TASK BRIEF.
Reproduce the passage of the Galal Amin profile below from "Amin draws on" up to and including "his own answers.", without altering any wording or punctuation.

SUPPLIED PASSAGE.
::::::

Saturday, June 28, 2008

Profile of Galal Amin

Galal Amin
The bestselling author of Whatever Happened to the Egyptians? reaches Zen-like state when talking about why he chose to be so brutally honest in his just-released autobiography

By Manal el-Jesri
(Ran in the October 2007 issue of Egypt Today magazine)



In the introduction to Madha Allamatni al Hayat (What Has Life Taught Me), economics professor and bestselling author Galal Amin quotes his favorite writer, George Orwell, who once said that an “autobiography is only to be trusted when it reveals something disgraceful.” Orwell’s wisdom became a mantra as Amin set out to write the story, or stories, of his life, and he candidly writes about himself, his parents, his family members and the scores of public figures he has had the (mis-)fortune of meeting.




He was so candid, in fact, that a reader, writing to columnist Soliman Gouda in the independent daily Al-Masry Al-Youm, registered her scandalized shock that Amin dared to reveal his mother’s secret — that despite her long marriage to his father, the great intellectual Ahmed Amin, she had been in love with her cousin all along.

Sitting in Amin’s well-lived-in living room in Maadi, and trying carefully not to step on the puzzle the professor’s granddaughter had left on the floor, I soon feel comfortable enough to ask the question that kept coming up in my mind as I read Amin’s engrossing autobiography: How many people did you upset?

“[The autobiography] did upset some people, from the family especially. One of my nieces was upset about what I said about her mother. I tried to defend myself, but I could not. Some other members of the family were upset as well. There are other people whom I have not heard from, some public figures to whom I have not been kind. But if only you knew how much I deleted in order not to upset too many people. In the end I found that I do not regret either — what I deleted or what I published. Maybe in the next edition I will write a more favorable sentence or two about a certain person just to calm him down a bit. It will be true, of course,” says the writer of the witty and hugely successful Whatever Happened to the Egyptians? and its sequel, Whatever Else Happened to the Egyptians?

But what makes this autobiography so refreshingly different from most such works is how candid the author was about himself.

“I find it terribly silly. A writer should be brighter than that. Nobody likes to read about someone boasting about themselves, however good this writer may actually be. I am not ashamed of my flaws, because I believe that everybody I know has tremendous faults. I know some people who have much more serious faults. I have nothing to fear, especially when one writes when he reaches my age. I have less to fear than I used to when I was 30 or 40,” he says.



Amin draws on personal experience, history and literature in his autobiography.

A true liberal, Amin has followed political doctrines only when he truly believed in them. He was a Baathist for a very short while and a Nasserist rather briefly. He believed in logical positivism for some time, only to acknowledge the importance of the metaphysical aspect of life later on. Like most intellectuals, Amin was, and is, a skeptic who constantly asks questions, then reaches for his own answers.

Perhaps that’s why he has nothing to fear, because he is different from those who stick to one doctrine or direction and twist truths to fit everything to their beliefs? “It is true that I have passed through different political [schools], but this has nothing to do with it. I am talking about not being afraid of talking about my faults, but of course I am hiding some things. Nobody, nobody can tell the truth 100 percent,” he explains.

::::::

SUPPLIED DATA.

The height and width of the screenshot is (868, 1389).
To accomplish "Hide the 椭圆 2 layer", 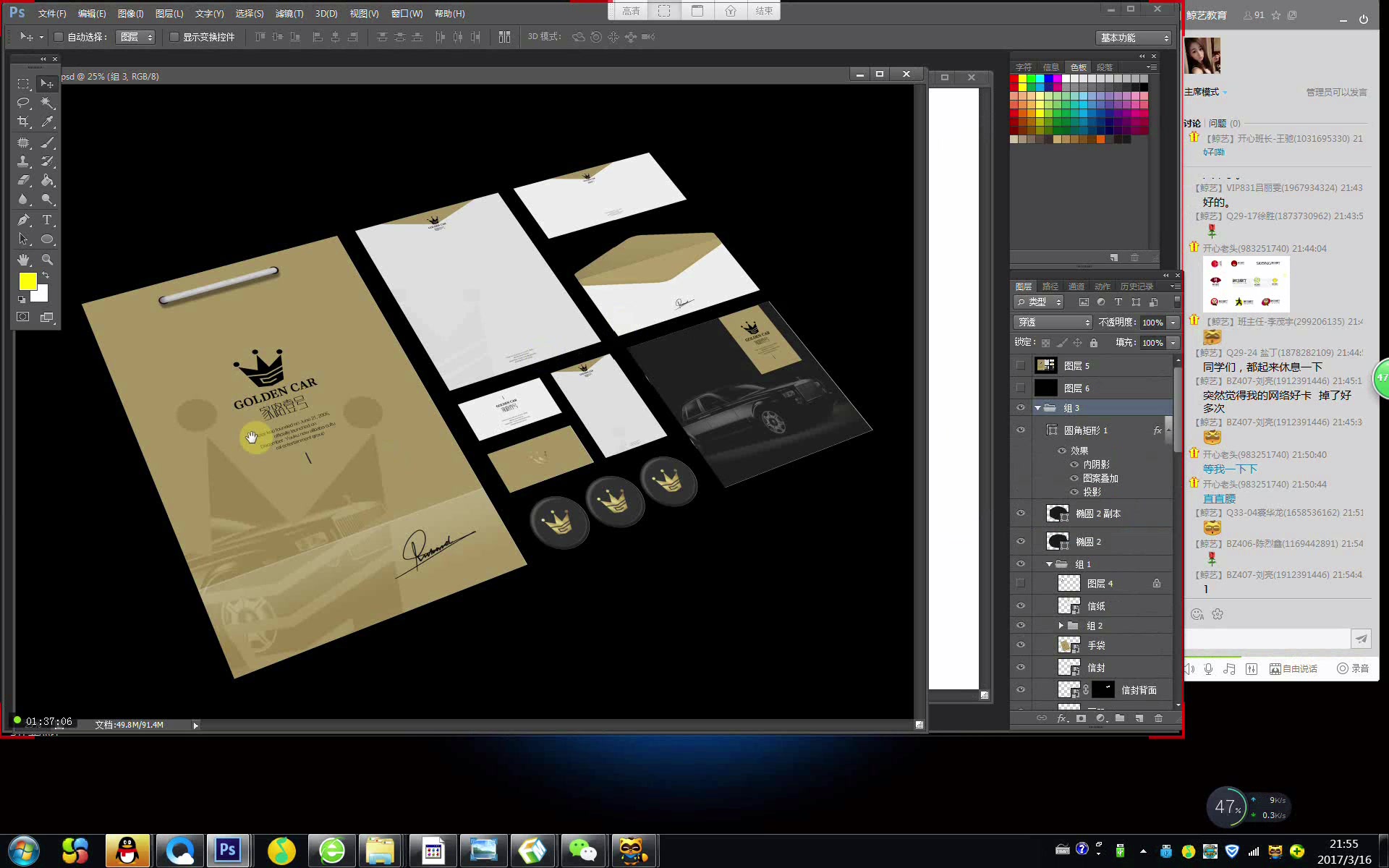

::::::

EXERCISE RESULT.
Amin draws on personal experience, history and literature in his autobiography.

A true liberal, Amin has followed political doctrines only when he truly believed in them. He was a Baathist for a very short while and a Nasserist rather briefly. He believed in logical positivism for some time, only to acknowledge the importance of the metaphysical aspect of life later on. Like most intellectuals, Amin was, and is, a skeptic who constantly asks questions, then reaches for his own answers.